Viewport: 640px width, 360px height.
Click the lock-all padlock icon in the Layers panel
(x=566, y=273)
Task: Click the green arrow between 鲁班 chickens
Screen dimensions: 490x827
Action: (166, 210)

* * * * * * *

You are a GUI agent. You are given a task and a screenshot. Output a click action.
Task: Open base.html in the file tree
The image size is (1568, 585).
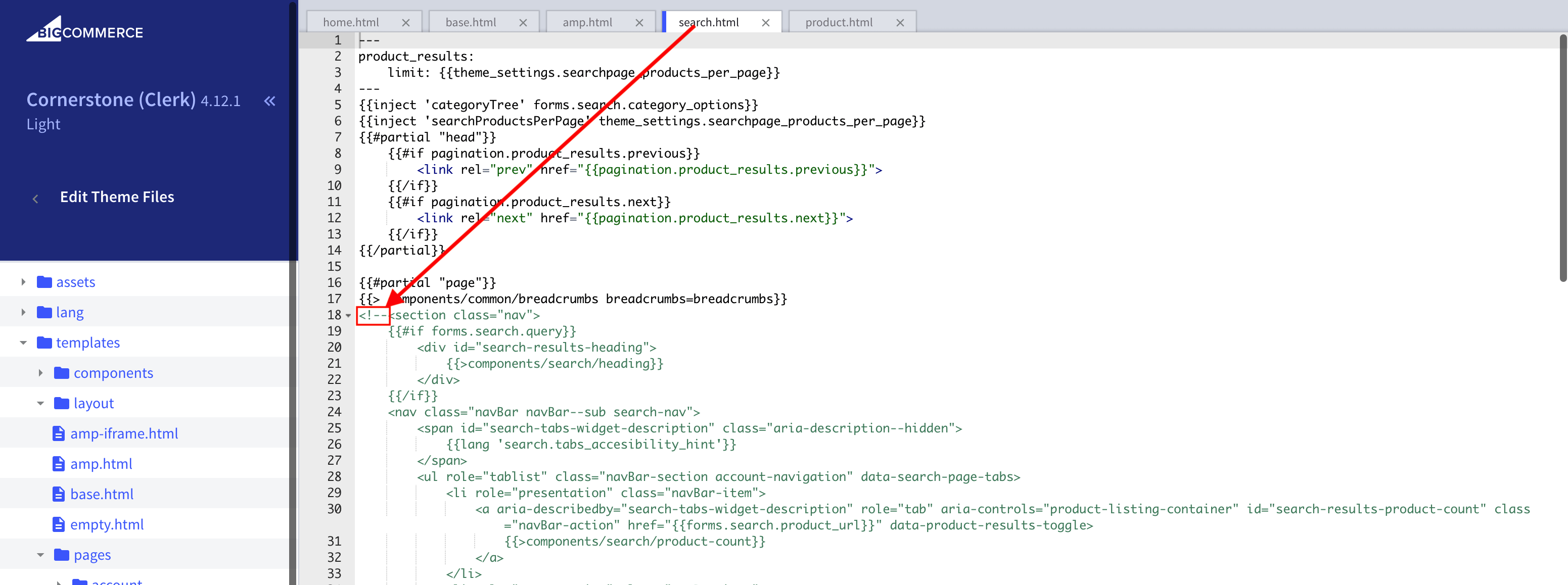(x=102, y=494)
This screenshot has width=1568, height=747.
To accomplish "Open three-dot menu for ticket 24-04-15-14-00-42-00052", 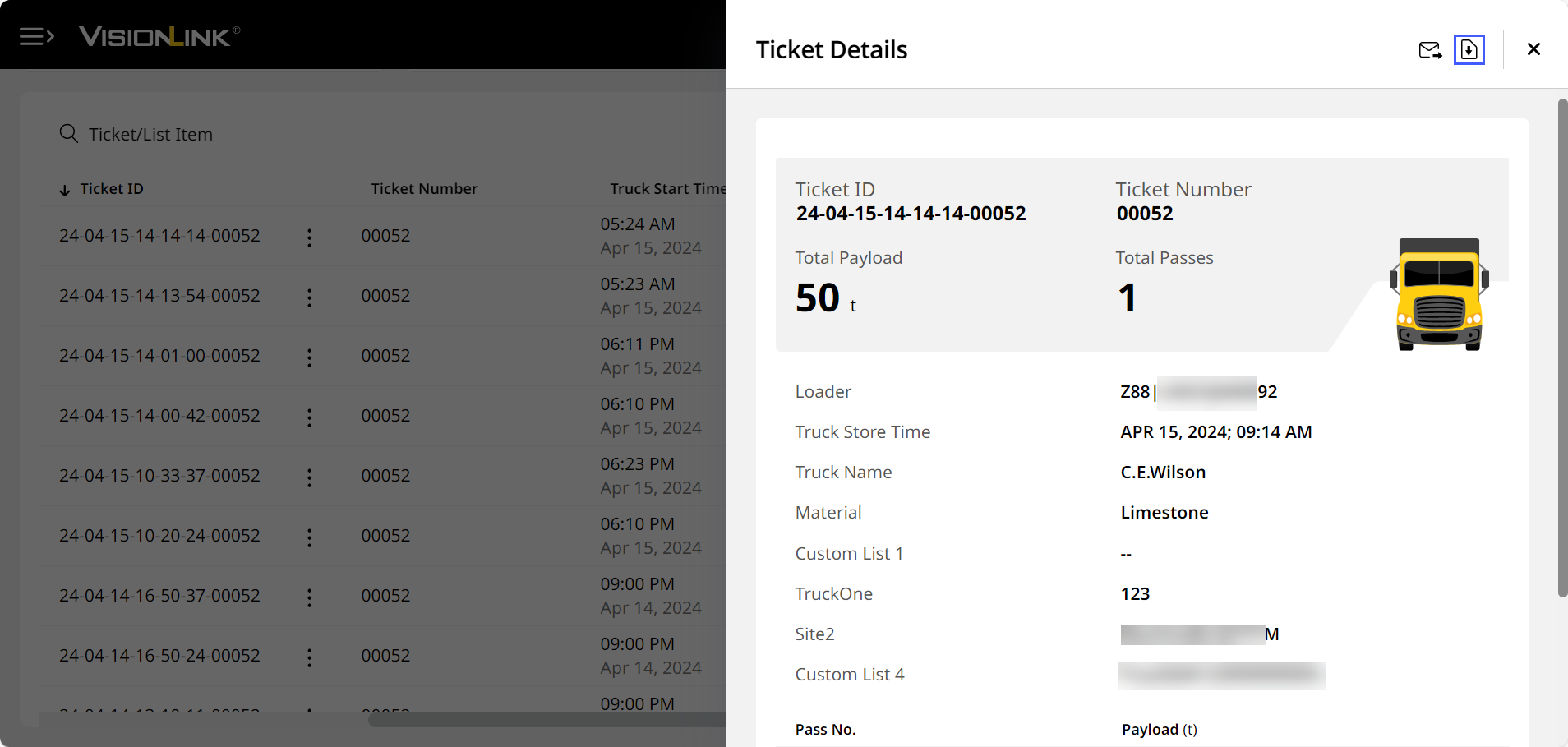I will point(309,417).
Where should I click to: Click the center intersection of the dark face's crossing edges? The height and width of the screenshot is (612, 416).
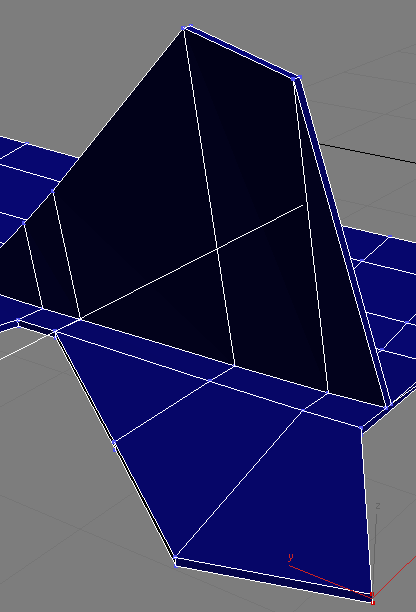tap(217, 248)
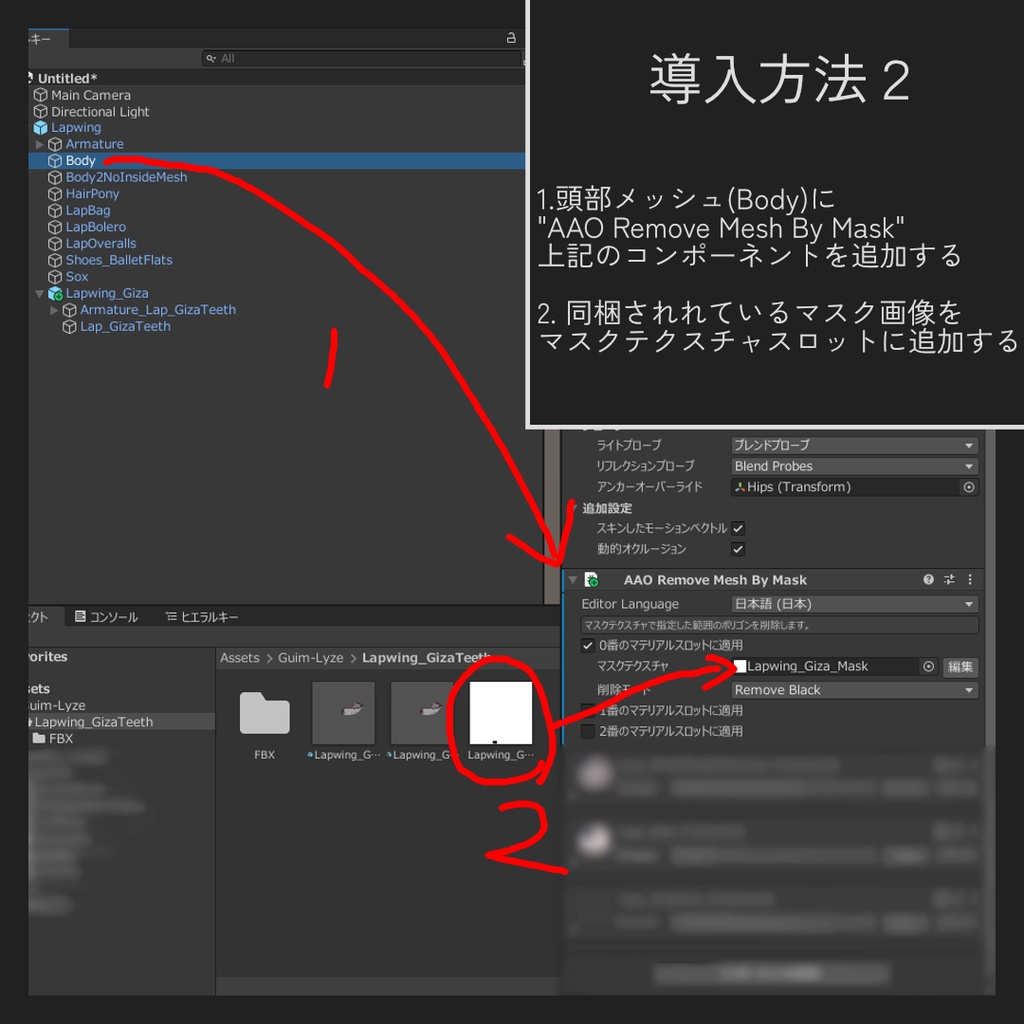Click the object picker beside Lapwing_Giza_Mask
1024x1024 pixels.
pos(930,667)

* * * * * * *

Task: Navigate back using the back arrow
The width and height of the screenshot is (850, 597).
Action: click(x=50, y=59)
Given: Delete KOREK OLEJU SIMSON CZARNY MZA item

* * * * * * *

=== EXERCISE DESCRIPTION ===
Rescale the rows from the line that contains "Viewport: 640px width, 360px height." through the line that contains "Action: (166, 210)", both ends included. Rewrite only those lines, requests included, multiply every coordinate in the answers by 0.7, round each result to a whole number with halves rounded up, and leave all other numbers unchanged.

=== TASK ANSWER ===
Viewport: 640px width, 360px height.
Click the lock-all padlock icon in the Layers panel
(x=396, y=191)
Task: Click the green arrow between 鲁班 chickens
Screen dimensions: 490x827
Action: (116, 147)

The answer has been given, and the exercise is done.